Books Matter in the Republic of the Imagination:


Perhaps people living under totalitarian regimes know better than the rest of us that books matter. In such countries people are not allowed to read any book they desire to read. They can only read the approved books. Those are the books that align well with the interests of those in power. If they want to read The Adventures of Huckleberry Finn they may not be able to do so. Even in Canada and the United States some people want to control the books that the rest of us read. Such people don’t believe in freedom of expression or the freedom to read. They usually have a “good cause” to justify their intrusions into our reading lives.  I am not saying all restrictions are unjustified intrusions. I am only saying we must be vigilant to ensure that only the very rare books justify such an intrusion.

That is why we learn that books really do matter. As Azar Nafisi said,


“…books matter, that they open up a window into a more meaningful life, that they enable us to tolerate complexity and nuance and to empathize with people whose lives and conditions are utterly different form our own.”
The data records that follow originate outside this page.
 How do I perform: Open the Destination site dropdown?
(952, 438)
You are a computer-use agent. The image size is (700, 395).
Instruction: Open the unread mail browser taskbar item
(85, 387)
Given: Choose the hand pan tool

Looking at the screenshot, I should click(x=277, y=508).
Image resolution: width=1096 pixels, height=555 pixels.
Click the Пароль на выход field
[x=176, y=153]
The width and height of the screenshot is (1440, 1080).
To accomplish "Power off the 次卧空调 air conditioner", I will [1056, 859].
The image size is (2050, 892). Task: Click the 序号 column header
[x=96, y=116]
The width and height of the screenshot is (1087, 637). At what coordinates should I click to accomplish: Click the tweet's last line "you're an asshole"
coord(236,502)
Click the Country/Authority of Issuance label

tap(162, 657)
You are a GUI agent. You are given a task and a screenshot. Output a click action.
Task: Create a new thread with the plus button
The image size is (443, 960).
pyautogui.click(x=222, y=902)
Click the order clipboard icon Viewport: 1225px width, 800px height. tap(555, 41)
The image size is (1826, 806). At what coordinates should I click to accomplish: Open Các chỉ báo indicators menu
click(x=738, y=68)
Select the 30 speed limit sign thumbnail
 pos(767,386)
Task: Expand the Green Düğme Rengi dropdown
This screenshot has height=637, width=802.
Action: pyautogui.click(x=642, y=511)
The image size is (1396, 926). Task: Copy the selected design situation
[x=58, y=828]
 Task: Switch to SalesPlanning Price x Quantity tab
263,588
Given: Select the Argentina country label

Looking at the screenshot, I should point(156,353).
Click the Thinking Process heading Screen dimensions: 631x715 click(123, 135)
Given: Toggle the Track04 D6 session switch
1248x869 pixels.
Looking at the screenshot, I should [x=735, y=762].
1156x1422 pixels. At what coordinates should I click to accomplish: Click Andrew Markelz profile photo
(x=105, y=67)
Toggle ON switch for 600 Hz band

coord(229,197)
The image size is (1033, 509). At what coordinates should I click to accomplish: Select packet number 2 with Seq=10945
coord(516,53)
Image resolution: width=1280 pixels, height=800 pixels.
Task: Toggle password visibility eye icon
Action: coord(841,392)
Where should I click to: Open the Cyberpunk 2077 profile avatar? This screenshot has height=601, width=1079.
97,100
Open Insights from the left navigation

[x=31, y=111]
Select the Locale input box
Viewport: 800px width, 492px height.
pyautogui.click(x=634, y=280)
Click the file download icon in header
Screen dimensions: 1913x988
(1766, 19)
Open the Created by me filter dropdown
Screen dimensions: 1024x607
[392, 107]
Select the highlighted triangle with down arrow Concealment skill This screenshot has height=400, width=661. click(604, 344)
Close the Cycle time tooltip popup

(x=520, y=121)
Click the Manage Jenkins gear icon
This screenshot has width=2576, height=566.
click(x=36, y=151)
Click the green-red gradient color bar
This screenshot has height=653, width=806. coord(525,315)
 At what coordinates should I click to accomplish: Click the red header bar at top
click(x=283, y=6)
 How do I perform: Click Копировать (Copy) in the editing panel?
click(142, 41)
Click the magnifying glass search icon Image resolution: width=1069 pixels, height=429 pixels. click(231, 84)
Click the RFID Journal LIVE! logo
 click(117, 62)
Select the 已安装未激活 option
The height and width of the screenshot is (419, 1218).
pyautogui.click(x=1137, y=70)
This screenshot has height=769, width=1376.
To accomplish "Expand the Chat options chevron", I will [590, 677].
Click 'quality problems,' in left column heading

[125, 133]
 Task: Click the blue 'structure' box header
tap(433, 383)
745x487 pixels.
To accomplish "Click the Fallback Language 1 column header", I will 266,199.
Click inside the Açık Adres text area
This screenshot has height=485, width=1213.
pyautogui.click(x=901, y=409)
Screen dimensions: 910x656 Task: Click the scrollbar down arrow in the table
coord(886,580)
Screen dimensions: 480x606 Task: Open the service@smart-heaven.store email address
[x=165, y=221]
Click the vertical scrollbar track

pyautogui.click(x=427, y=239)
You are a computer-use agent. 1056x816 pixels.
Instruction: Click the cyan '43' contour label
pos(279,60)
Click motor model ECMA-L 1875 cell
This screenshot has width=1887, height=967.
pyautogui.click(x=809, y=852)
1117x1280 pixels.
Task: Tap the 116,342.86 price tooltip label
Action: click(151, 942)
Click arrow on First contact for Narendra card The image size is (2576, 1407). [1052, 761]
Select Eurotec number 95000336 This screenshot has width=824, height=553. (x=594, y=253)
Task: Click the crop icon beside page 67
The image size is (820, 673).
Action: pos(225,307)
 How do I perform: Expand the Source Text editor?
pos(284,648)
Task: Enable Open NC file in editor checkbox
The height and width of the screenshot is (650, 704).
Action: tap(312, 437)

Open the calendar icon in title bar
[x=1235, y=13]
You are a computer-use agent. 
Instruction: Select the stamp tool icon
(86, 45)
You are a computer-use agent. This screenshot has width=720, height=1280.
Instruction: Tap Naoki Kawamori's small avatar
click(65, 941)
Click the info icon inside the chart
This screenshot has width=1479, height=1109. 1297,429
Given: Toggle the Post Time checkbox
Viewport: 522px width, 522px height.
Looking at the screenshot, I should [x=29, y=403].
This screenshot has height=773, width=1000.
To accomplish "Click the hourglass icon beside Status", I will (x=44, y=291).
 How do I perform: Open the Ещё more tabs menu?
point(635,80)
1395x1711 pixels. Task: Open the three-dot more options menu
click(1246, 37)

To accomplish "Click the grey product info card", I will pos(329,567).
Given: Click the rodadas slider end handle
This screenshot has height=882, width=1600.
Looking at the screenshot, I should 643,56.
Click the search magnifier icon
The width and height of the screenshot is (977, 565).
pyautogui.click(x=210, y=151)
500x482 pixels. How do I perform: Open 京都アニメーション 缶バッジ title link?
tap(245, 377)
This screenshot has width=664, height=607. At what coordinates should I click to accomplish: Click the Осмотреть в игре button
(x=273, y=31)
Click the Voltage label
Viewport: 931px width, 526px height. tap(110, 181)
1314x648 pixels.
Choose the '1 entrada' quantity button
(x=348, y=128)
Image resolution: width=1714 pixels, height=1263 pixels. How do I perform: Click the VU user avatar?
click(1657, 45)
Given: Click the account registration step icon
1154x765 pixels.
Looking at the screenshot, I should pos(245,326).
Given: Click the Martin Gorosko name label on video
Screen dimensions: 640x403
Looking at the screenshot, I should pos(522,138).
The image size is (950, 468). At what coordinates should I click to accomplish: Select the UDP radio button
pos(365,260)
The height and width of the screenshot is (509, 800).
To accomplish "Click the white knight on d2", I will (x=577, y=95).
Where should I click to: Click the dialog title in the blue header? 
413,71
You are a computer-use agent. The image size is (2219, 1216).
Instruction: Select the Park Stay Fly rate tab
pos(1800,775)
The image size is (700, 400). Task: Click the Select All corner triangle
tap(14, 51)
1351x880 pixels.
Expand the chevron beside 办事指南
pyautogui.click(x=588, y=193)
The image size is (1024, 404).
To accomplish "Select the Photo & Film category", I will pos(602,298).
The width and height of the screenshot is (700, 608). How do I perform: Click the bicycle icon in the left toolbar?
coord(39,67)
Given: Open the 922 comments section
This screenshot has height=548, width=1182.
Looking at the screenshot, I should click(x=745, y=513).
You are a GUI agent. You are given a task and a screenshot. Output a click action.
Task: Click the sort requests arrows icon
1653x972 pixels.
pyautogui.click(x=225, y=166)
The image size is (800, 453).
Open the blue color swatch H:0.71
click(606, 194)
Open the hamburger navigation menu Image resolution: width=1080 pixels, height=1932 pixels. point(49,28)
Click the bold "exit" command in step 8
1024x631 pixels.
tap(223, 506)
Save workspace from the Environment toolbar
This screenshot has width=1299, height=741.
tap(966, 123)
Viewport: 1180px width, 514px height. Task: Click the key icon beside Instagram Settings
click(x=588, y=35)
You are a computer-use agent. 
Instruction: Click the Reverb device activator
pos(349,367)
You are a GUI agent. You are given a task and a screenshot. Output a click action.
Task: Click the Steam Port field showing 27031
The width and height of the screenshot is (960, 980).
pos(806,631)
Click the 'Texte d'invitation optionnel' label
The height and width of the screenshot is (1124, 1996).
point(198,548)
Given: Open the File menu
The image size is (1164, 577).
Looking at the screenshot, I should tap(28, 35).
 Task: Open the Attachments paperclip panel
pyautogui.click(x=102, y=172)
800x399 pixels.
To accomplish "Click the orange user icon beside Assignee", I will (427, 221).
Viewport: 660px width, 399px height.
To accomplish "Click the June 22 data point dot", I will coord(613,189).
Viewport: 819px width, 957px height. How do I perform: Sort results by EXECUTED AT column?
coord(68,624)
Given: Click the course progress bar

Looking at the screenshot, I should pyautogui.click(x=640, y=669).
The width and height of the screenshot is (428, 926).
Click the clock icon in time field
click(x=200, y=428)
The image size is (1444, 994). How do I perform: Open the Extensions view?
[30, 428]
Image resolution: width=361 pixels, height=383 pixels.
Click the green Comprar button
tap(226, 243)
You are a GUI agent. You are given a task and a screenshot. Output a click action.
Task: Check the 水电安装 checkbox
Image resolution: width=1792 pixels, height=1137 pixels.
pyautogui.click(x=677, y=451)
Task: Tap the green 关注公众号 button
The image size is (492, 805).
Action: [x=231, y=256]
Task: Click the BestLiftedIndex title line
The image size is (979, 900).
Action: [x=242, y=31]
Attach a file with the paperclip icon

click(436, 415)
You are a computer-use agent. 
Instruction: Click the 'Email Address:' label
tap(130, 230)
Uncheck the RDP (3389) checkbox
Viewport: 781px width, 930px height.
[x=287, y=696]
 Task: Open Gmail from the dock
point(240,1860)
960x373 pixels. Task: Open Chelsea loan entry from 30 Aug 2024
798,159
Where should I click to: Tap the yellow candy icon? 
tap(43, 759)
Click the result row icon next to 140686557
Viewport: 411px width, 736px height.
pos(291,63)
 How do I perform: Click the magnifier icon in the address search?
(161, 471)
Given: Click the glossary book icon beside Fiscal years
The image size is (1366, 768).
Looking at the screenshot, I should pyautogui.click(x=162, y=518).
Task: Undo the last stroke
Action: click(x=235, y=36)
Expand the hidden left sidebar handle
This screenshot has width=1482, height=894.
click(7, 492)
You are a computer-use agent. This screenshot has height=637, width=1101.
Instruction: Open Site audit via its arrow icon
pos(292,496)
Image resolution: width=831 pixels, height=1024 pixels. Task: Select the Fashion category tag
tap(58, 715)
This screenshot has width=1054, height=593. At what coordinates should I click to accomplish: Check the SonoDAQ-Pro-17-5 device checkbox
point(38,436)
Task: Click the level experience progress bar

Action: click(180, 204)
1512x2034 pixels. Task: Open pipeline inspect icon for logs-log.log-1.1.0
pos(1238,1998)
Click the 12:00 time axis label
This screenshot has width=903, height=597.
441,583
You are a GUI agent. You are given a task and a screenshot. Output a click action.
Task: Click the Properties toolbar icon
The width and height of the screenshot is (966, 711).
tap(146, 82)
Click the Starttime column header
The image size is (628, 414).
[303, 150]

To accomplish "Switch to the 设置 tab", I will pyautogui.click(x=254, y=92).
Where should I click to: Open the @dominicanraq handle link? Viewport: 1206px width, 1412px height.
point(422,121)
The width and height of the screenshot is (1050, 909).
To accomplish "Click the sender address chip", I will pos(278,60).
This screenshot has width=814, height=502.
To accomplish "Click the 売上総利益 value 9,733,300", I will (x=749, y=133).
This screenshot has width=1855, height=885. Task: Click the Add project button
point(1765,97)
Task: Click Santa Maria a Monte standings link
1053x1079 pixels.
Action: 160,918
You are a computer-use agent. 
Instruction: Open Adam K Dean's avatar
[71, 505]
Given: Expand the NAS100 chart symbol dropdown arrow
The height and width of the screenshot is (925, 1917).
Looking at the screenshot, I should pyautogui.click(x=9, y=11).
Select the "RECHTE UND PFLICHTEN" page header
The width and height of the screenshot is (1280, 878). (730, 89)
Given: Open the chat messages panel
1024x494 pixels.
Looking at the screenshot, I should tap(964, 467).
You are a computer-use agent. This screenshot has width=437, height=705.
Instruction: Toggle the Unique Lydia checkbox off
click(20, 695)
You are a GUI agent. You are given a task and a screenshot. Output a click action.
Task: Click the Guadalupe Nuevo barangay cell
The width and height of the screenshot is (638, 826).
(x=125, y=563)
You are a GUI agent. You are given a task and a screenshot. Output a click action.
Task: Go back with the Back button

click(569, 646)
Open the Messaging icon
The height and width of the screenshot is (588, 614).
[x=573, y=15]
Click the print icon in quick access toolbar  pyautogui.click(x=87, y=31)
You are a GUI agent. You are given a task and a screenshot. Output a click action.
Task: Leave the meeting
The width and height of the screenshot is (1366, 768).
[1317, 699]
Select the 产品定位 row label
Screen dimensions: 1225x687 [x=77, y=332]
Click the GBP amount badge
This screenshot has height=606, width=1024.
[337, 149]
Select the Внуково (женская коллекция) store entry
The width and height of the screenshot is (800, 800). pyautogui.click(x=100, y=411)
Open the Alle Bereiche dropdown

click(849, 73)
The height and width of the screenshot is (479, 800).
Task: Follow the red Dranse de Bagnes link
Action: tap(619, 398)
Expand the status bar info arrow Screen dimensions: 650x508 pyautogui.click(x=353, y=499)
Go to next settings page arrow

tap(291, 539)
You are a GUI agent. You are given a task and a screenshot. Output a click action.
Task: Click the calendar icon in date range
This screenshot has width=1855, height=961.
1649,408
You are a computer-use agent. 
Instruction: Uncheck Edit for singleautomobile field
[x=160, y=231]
In unfree states, or in states on the road to unfreedom, such as perhaps the United States is headed, some people want to prevent others from reading anything contrary to the truths they hold dear. In Iran that means no deviance from the form of Islam the regime has approved. In the southern US that means no deviance from the approved belief among the powerful that the US is not a racist country. In some parts of the US, like Florida, among conservatives, that means no books that foster a view of gender and sexuality that fails to conform to the conventional wisdom of evangelical Christians. At least the children should not be allowed to read such books. They do not want others to have fellow feeling for those living lives different from their own.

Huck Finn refused to give obeisance to the conventional wisdom about race. He was the consummate rebel from the conventional wisdom. Nafisi put it well:

Huckleberry Finn is perhaps the most memorable of those humble citizens of the imaginary America who stand up to forces great and terrible, but Huck refuses to return home, thus foreshadowing the destinies and shaping the choices of so many other fictional American characters who either leave home, never return, or long to do so. Those homeless protagonists of American fiction become the true guardians of what is best in American individualism, never identifying happiness with wealth or power. Perhaps in no other fiction, in fact, is materialism so frowned upon, or defined as the root of so many evils—an ironic but salutary reminder for a country so blatantly devoted to the pursuit of wealth and power.


Only brave rebels like Huck Finn can resist the lure of that materialism. They make the mistake Bob Dylan warned about namely, “don’t go mistaking paradise for that home across the road.” Like Huck Finn who preferred the freedom of life on a raft to the comfortable but “smothery” home.

The members of the Republic of the Imagination are the writers, musicians and artists that are rebels who say no to the smothering ideology of the conventional wisdom. As Azar Nafisi said,

“All writers are strangers, or pariahs, as Hannah Arendt put it. They look at the world through the eyes of the outsider” but only the American writers turn this attribute into a national characteristic…we need to reflect on this constant restlessness, this unending questioning, this battle between the desire for prosperity and success and the urge to walk away from it all, to be wary of complacency—in short to perform the miracle of the small vagabond Huck, who followed his heart as he floated on a raft down the Mississippi.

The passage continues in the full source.